Digital vs Virtuel

par | 29 Déc, 2020 | realite augmentee | 0 commentaires

Il est communément admis que le Virtuel a une connotation davantage péjorative que positive. Définissant l’absence d’existence, il va à l’encontre de la réalité au sein de laquelle nous nous définissons, dans laquelle nous évoluons et qui nous rassure.

« Nous avons créé des mondes que nous savons, la plupart du temps, être d’une réalité autre que celle dans laquelle nous évoluons habituellement. Cette réalité, nous la désignons, d’ailleurs, comme étant « virtuelle » ; c’est-à-dire « qui est seulement en puissance mais sans effet actuel »[i].

Dans le langage commun, le terme Digital oppose frontalement l’analogique au numérique, le biologique au virtuel. Les anglosaxons lui ajoutent une dimension supplémentaire de « chiffres », c’est-à-dire implicitement de data, de données. Le monde digital est ainsi qualifié d’environnement virtuel constitué de data.

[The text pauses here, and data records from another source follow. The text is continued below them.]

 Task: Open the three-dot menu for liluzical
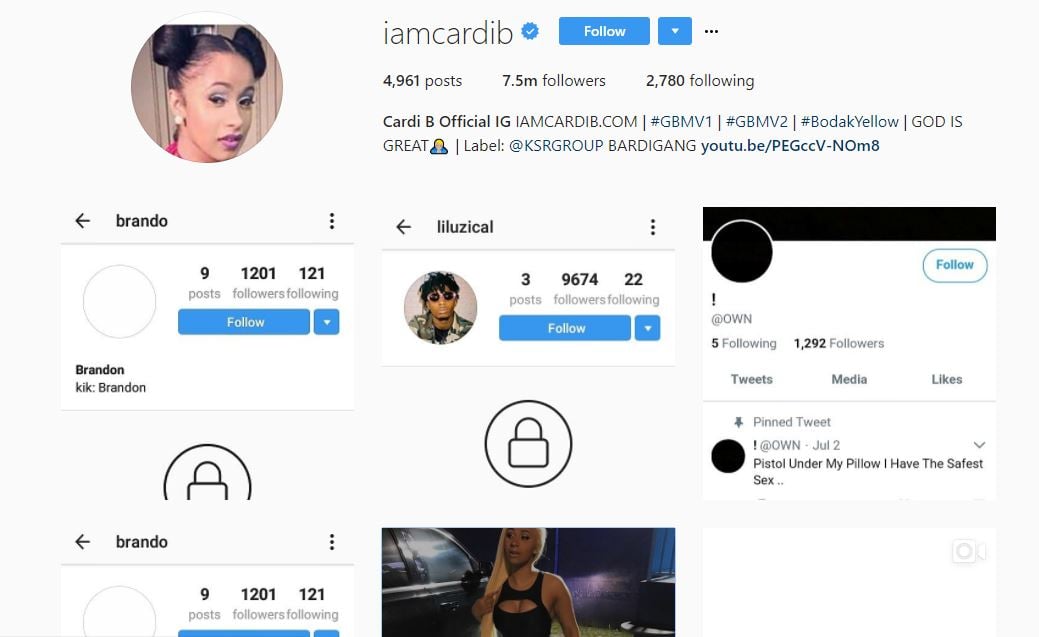point(653,227)
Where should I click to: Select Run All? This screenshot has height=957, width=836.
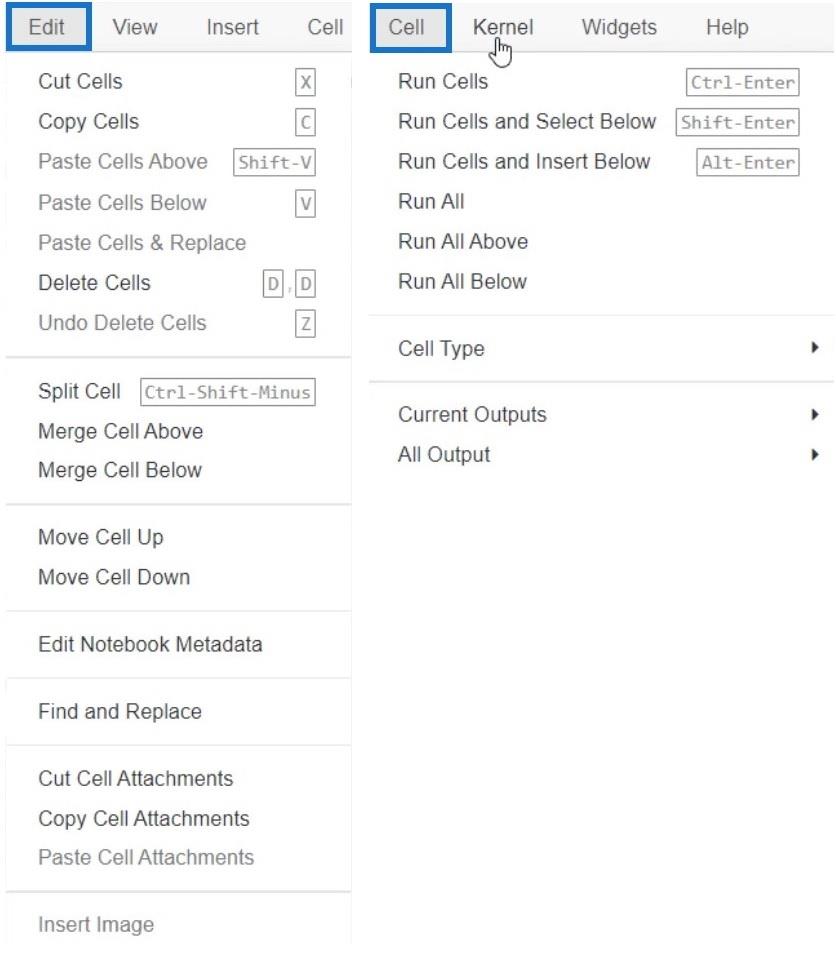601,201
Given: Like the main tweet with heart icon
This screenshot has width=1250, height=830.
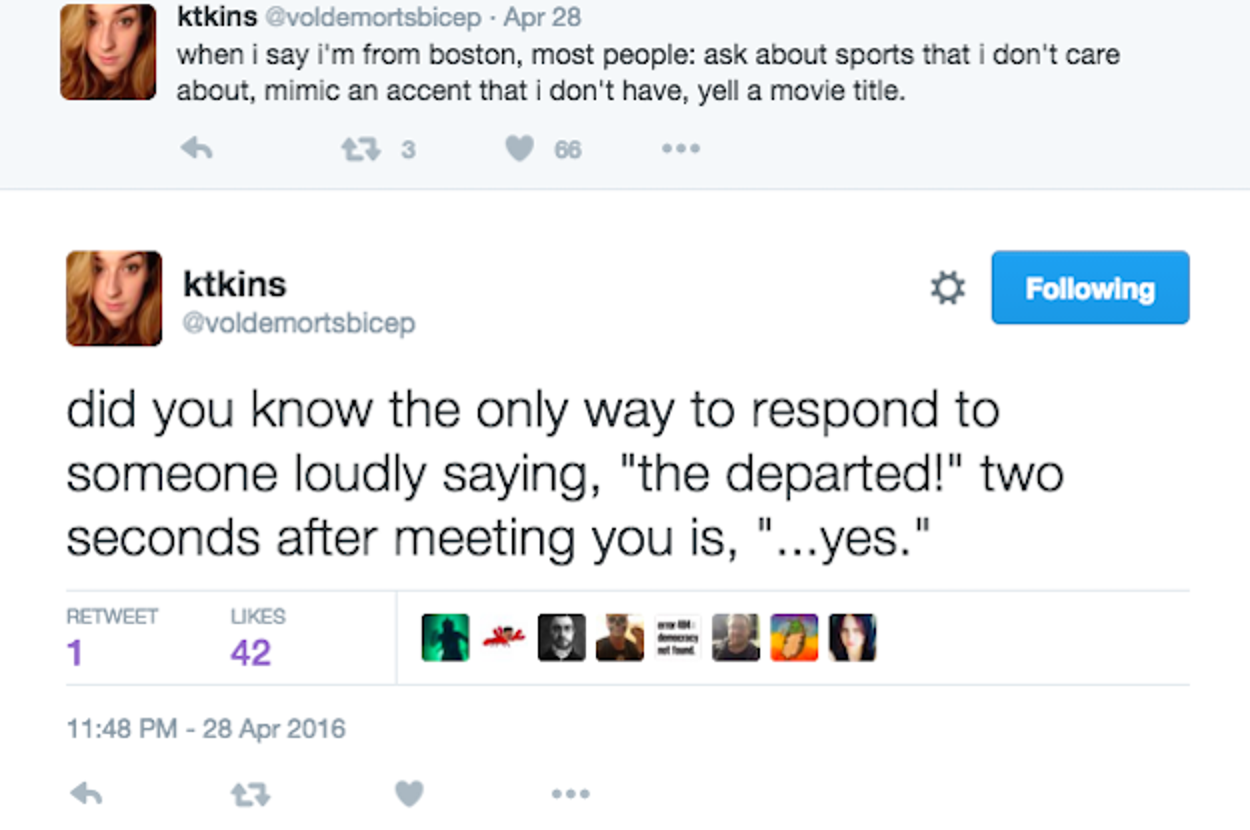Looking at the screenshot, I should click(x=409, y=794).
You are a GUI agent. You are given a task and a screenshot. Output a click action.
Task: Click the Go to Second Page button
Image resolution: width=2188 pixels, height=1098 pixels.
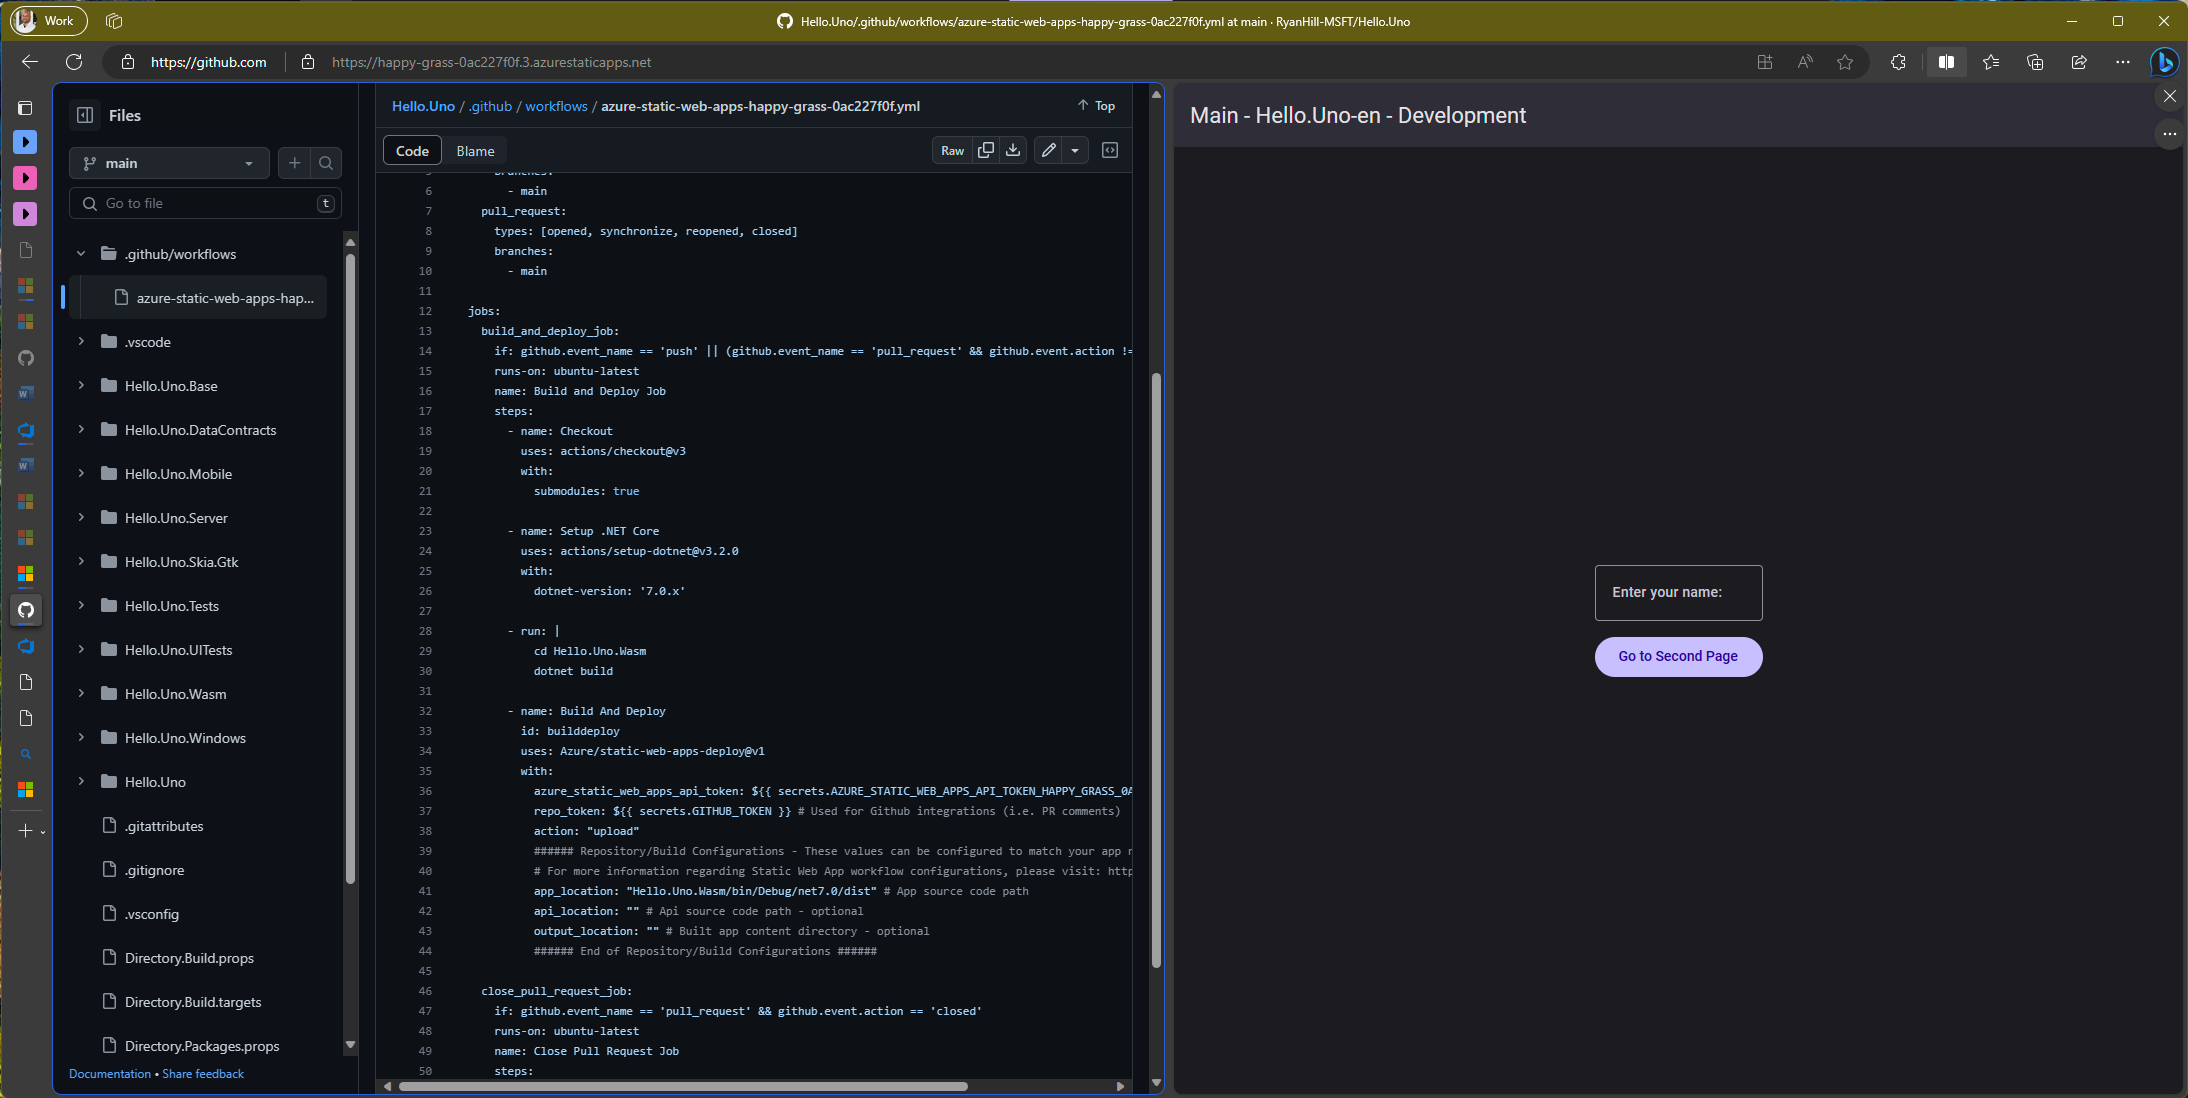(x=1678, y=656)
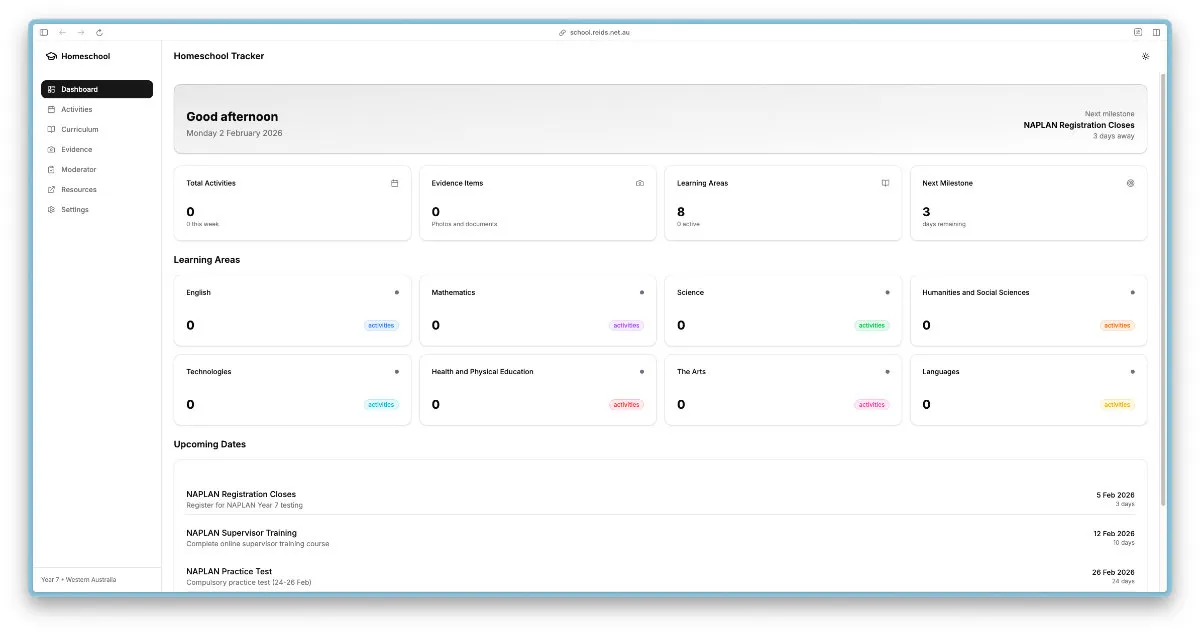Open Settings using the gear icon
The width and height of the screenshot is (1200, 634).
[x=51, y=209]
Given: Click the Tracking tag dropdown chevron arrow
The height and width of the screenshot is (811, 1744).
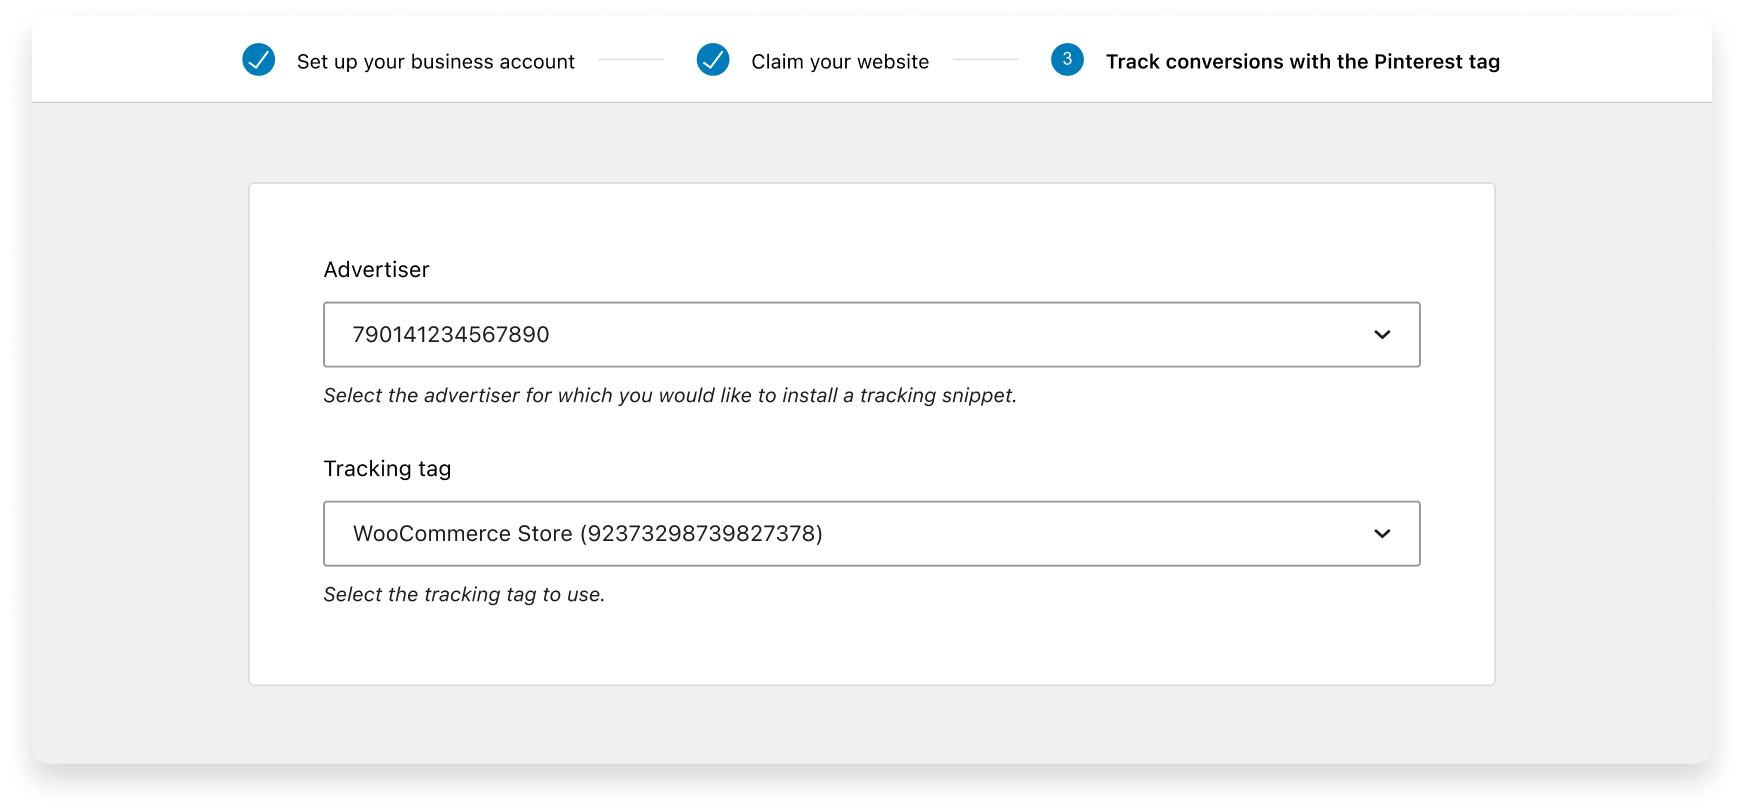Looking at the screenshot, I should pos(1382,534).
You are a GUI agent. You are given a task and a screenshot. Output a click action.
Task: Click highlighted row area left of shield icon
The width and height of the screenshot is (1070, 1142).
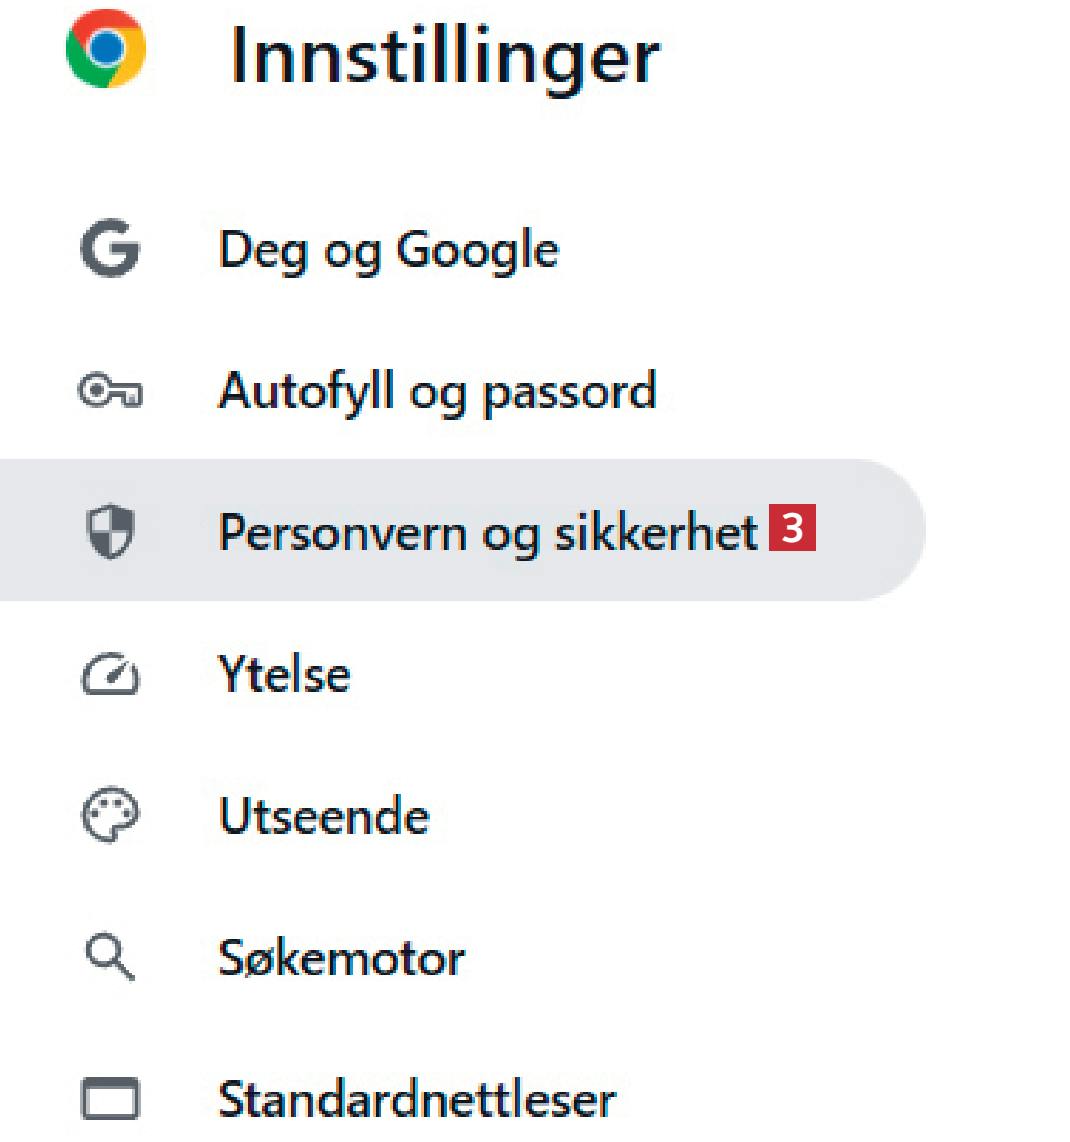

Notre monde étant composé d’informations et créant une infinité de données, les limites entre ces deux états d’existence ne cessent de se flouer.

Les termes digitalisation, numérisation, virtualisation ou dématérialisation caractérisent quand à eux le passage d’un état analogique à un état numérique. Mais se virtualiser ne veut pas exclusivement dire se transposer dans une machine, il peut s’agir de changer d’état et pas seulement de manière numérique. La notion de virtuel dépasse bien largement celle de projection digitale au sens numérique.

 Le Virtuel est un terme qui a d’abord été utilisé pour désigner ce qui est seulement en puissance, sans effet actuel. Il s’emploie souvent pour signifier l’absence d’existence. Puis à partir des années 1980, le terme est entré dans une nouvelle dimension pour désigner ce qui se passe dans un ordinateur ou sur internet, c’est-à-dire dans un monde numérique par opposition au monde physique.

Il est frappant de voir que le Virtuel est passé, en quelques décennies seulement, d’une qualification d’« absence d’existence » au stade de « monde numérique », c’est-à-dire d’un état de rien à une infinité d’espaces et de possibilités. Par nos évolutions technologiques nous avons donné naissance et substance à une matière jugée inexistante et immatérielle. L’humanité considère désormais le virtuel comme des mondes possibles dans lequel il est possible d’entrer quotidiennement pour se rencontrer, travailler, se divertir.

Intellectuellement, il est désormais du domaine du possible qu’après avoir créé cette matière numérique, nous pourrions lui donner « vie », c’est à dire décider de s’y retrouver de plus en plus souvent et en grand nombre, avant de s’y immerger définitivement ?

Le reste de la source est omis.